◆ **WORK TO COMPLETE**:
Return the data that follows exactly, with each line intact.

◆ **DATA TO PROCESS**:
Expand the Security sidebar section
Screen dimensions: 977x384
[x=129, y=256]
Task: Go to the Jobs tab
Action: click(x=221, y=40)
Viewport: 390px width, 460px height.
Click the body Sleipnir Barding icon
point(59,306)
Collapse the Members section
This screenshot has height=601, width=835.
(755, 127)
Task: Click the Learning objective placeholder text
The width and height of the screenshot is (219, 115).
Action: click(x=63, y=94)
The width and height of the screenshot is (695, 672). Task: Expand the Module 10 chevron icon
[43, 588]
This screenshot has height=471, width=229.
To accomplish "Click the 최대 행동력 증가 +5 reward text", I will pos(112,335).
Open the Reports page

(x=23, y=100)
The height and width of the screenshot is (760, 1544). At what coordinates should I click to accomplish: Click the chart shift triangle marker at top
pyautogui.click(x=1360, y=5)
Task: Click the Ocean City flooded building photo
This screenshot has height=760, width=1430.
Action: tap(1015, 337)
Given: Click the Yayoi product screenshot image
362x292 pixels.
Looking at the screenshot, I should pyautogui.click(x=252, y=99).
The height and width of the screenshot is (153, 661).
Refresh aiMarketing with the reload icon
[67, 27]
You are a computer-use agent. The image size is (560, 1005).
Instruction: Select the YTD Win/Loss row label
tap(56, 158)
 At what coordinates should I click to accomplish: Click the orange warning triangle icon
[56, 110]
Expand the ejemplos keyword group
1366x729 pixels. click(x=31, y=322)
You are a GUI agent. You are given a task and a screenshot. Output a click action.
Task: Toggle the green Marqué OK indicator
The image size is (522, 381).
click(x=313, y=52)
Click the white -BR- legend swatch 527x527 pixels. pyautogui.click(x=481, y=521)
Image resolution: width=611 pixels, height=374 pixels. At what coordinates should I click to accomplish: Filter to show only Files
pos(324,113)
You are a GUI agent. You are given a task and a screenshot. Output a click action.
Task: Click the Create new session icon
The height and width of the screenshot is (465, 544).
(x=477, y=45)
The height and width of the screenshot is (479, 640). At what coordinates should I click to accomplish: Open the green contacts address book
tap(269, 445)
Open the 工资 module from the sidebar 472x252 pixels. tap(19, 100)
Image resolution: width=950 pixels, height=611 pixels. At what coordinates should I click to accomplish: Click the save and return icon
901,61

◆ **RESULT OF THE EXERCISE**:
Expand the Security sidebar section
Screen dimensions: 977x384
[x=129, y=256]
Task: Go to the Jobs tab
Action: click(x=221, y=40)
Viewport: 390px width, 460px height.
Click the body Sleipnir Barding icon
point(59,306)
Collapse the Members section
This screenshot has height=601, width=835.
(755, 127)
Task: Click the Learning objective placeholder text
The width and height of the screenshot is (219, 115).
Action: click(x=63, y=94)
The width and height of the screenshot is (695, 672). Task: Expand the Module 10 chevron icon
[43, 588]
This screenshot has height=471, width=229.
To accomplish "Click the 최대 행동력 증가 +5 reward text", I will pos(112,335).
Open the Reports page

(x=23, y=100)
The height and width of the screenshot is (760, 1544). At what coordinates should I click to accomplish: Click the chart shift triangle marker at top
pyautogui.click(x=1360, y=5)
Task: Click the Ocean City flooded building photo
This screenshot has height=760, width=1430.
Action: tap(1015, 337)
Given: Click the Yayoi product screenshot image
362x292 pixels.
Looking at the screenshot, I should pyautogui.click(x=252, y=99).
The height and width of the screenshot is (153, 661).
Refresh aiMarketing with the reload icon
[67, 27]
You are a computer-use agent. The image size is (560, 1005).
Instruction: Select the YTD Win/Loss row label
tap(56, 158)
 At what coordinates should I click to accomplish: Click the orange warning triangle icon
[56, 110]
Expand the ejemplos keyword group
1366x729 pixels. click(x=31, y=322)
You are a GUI agent. You are given a task and a screenshot. Output a click action.
Task: Toggle the green Marqué OK indicator
The image size is (522, 381).
click(x=313, y=52)
Click the white -BR- legend swatch 527x527 pixels. pyautogui.click(x=481, y=521)
Image resolution: width=611 pixels, height=374 pixels. At what coordinates should I click to accomplish: Filter to show only Files
pos(324,113)
You are a GUI agent. You are given a task and a screenshot. Output a click action.
Task: Click the Create new session icon
The height and width of the screenshot is (465, 544).
(x=477, y=45)
The height and width of the screenshot is (479, 640). At what coordinates should I click to accomplish: Open the green contacts address book
tap(269, 445)
Open the 工资 module from the sidebar 472x252 pixels. tap(19, 100)
Image resolution: width=950 pixels, height=611 pixels. At what coordinates should I click to accomplish: Click the save and return icon
901,61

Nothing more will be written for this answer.